Intentionalität (von lat. intendere, “sich richten auf”) bezeichnet die grundlegende Eigenschaft des Bewusstseins, immer Bewusstsein von etwas zu sein: Der Geist ist wesentlich auf etwas gerichtet, offen für die Wirklichkeit (vgl. Bexten 2017, S. 259 ff.). Von der Intentionalität als Akt des Bewusstseins ist das korrelierende intentionale Sein zu unterscheiden: Manche Gegenstände existieren nur als Korrelate intentionaler Akte (etwa das literarische Kunstwerk bei Ingarden) — die intentionale Ausrichtung des Bewusstseins bringt sie als seinsheteronome Gebilde hervor. Husserl machte die Intentionalität zum Grundbegriff der Phänomenologie; Reinach und Scheler entwickelten diesen Ansatz weiter. Jeder Bewusstseinsakt — Wahrnehmen, Denken, Wollen, Fühlen — hat einen Gegenstand, auf den er sich richtet. Die Vernunft ist intentional auf die Wahrheit gerichtet; Peter Wust spricht vom “Maßnehmen des Geistes an den Dingen”: Die Erkenntnis richtet sich an den Sachen selbst aus.

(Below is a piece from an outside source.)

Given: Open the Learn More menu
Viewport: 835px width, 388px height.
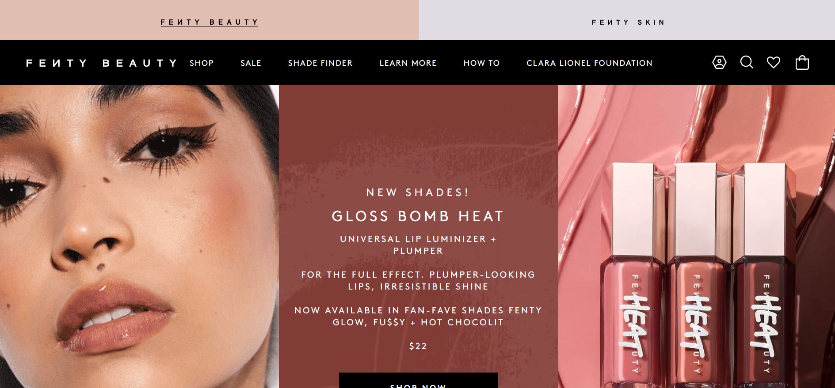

Intentionalität gehört zur zweiten Dimension des Personseins. Sie ist Personverhalten, nicht Seinsgrund der Person. Der Mensch kann intentional auf die Welt gerichtet sein, weil er Person ist (agere sequitur esse), nicht umgekehrt. Innerlichkeit und Intentionalität bilden die zwei Seiten der personalen Geistigkeit: Selbstbesitz und Offenheit. Edith Stein und Conrad-Martius verbinden phänomenologische Intentionalitätsanalyse mit Realontologie.

In der Liebe und Bejahung wird Intentionalität zur Selbsttranszendenz. Die Person richtet sich nicht bloß erkennend, sondern mit ihrem ganzen Sein auf den Anderen. Wojtyła und Hengstenberg betonen diese liebende Intentionalität als höchste Verwirklichung des actus humanus.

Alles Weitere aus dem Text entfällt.